Investigating conflict in developing countries
What causes conflict in developing countries? What roles do ethnicity and feelings of inequality play and, most importantly, how can we promote stable and inclusive multiethnic societies? Investigating questions like these – and providing key information to policy makers and aid agencies – is the mission of CRISE, the Centre for Research on Inequality, Human Security and Ethnicity, which is based within the Department of International Development at Oxford University.
Reaching out to investigate conflict in developing countries
CRISE works with partner institutions in three regions of the world: West Africa (investigating Nigeria, Ghana and the Côte d’Ivoire), Latin America (Peru, Bolivia and Guatemala) and South East Asia (Indonesia and Malaysia). Focusing research on these eight countries, all with multiethnic populations, yet with widely differing experience of political stability and conflict reveals that a particular, potent mix of ingredients can cause certain ethnic or religious tensions to boil over in some countries and not in others. Knowing what those ingredients are, and what can be changed to remove that risk, is a valuable tool.
Horizontal inequalities
Professor Frances Stewart, Director of CRISE, has devised a concept, which she calls ‘horizontal inequalities’ to describe the economic, social and political differences between groups perceived as culturally distinct. The role of ethnic tensions is widely recognised in the reporting of wars, but with the concept of horizontal inequalities CRISE has given development workers and researchers a new framework to analyse differences and make comparisons.
Ian Bannon, Manager of the Conflict Prevention and Reconstruction Unit of the World Bank, says other researchers had looked at the income of individuals in societies but the results were ‘puzzling and controversial’ and not a good predictor of violence in society. ‘The insight from the CRISE work was that we were measuring the wrong thing,’ he says. He explains that CRISE provided ‘an important insight... the need to look at the situation of different groups in society.’
Keeping the peace
CRISE is exploring, for example, why different ethnic groups in Ghana and Nigeria now live in relative peace, but neighbouring Côte d’Ivoire is experiencing civil war. The research suggests that politics is key: in Nigeria, although the north is much poorer than the south, conflict was avoided because northerners mostly dominated the political process. By comparison, Côte d’Ivoire enjoyed a period of stability under a very inclusive government led by Félix Houphouët-Boigny, but when that rule ended, northerners were thrown out of government and violence ensued.

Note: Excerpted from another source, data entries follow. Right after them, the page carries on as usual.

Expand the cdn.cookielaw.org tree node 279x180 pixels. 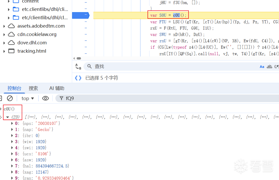tap(4, 35)
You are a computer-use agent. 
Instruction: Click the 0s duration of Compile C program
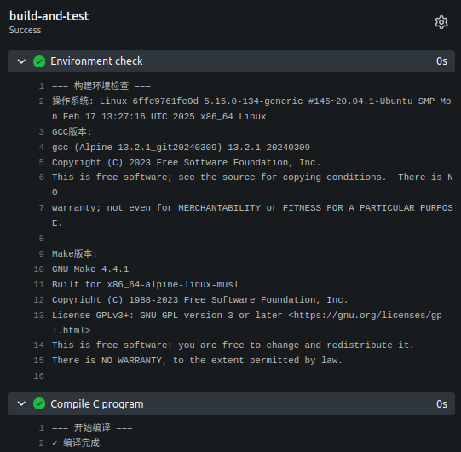pyautogui.click(x=441, y=404)
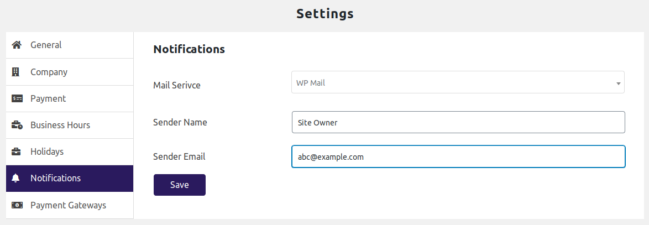Screen dimensions: 649x225
Task: Click the Notifications section heading
Action: (189, 49)
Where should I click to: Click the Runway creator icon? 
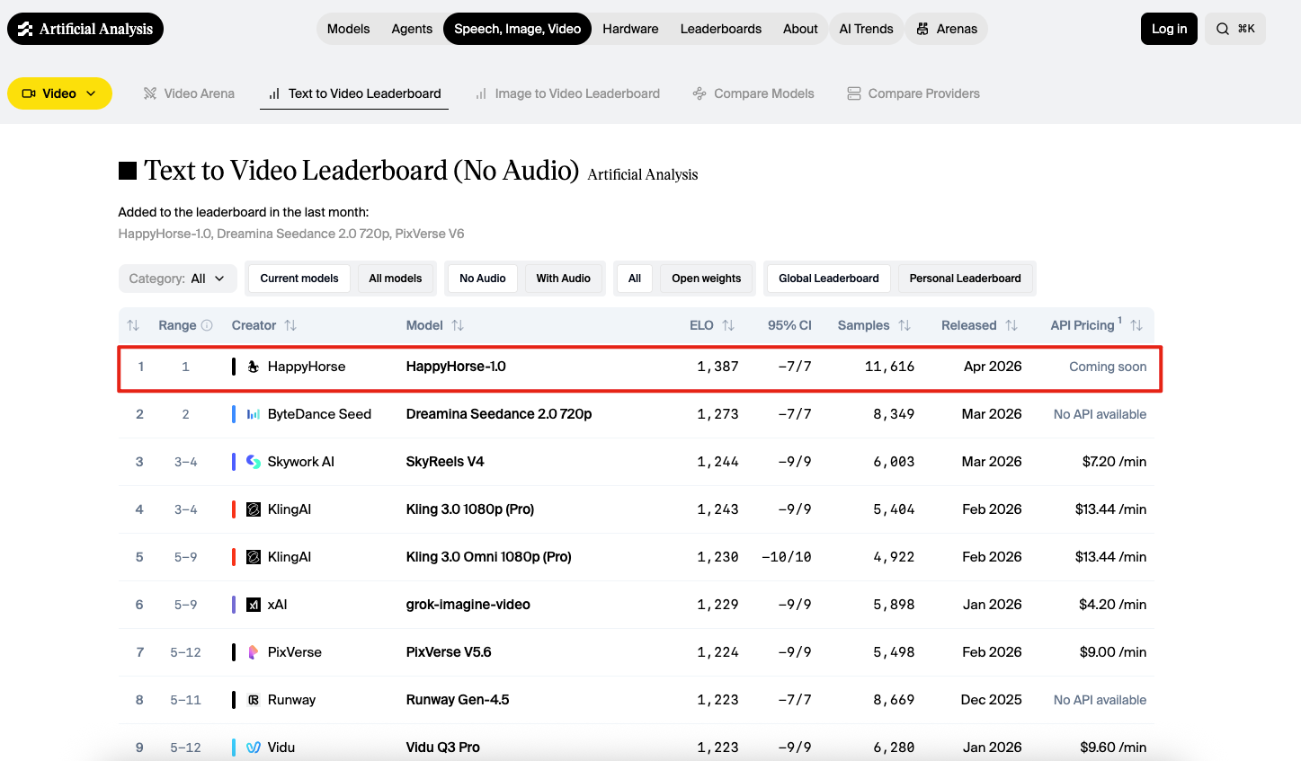(253, 699)
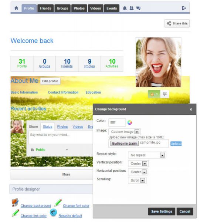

This example illustrates a crucial finding of CRISE research: if countries have sharp social and economic inequalities, but no political inequalities, the population may find the situation tolerable. But if political inequality is also present, you have a potential tinderbox – particularly if an ethnic or religious group experiences or perceives a lack of cultural status and recognition within its own country.

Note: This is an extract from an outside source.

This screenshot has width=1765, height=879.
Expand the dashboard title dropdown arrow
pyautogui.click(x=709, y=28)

Professor Stewart says sometimes even the academic collaborators in
partner institutions have to be convinced there is a problem. ‘Peru is
an interesting country; our partners more or less denied there was a
problem of racism between indigenous and non-indigenous people, and yet
over time they have become more convinced of the importance of the
issue.’
Changing the roadmap for peace
The CRISE research centre, which is supported by the UK government’s Department for International Development (DFID), has changed the roadmap for peace: ‘horizontal inequalities’ are now understood and used by DFID, the United Nations, OECD and the World Bank in their reports and policy papers. DFID, for example, says CRISE has provided ‘a strong evidence base’ for its policy paper on social exclusion and its country programme in Nepal, and John Ohiorhenuan, a Senior Deputy Director of the UN Development Programme, says CRISE is ‘helping to shape the analytical foci and key messages’ of the UN’s forthcoming report on post-conflict economic recovery.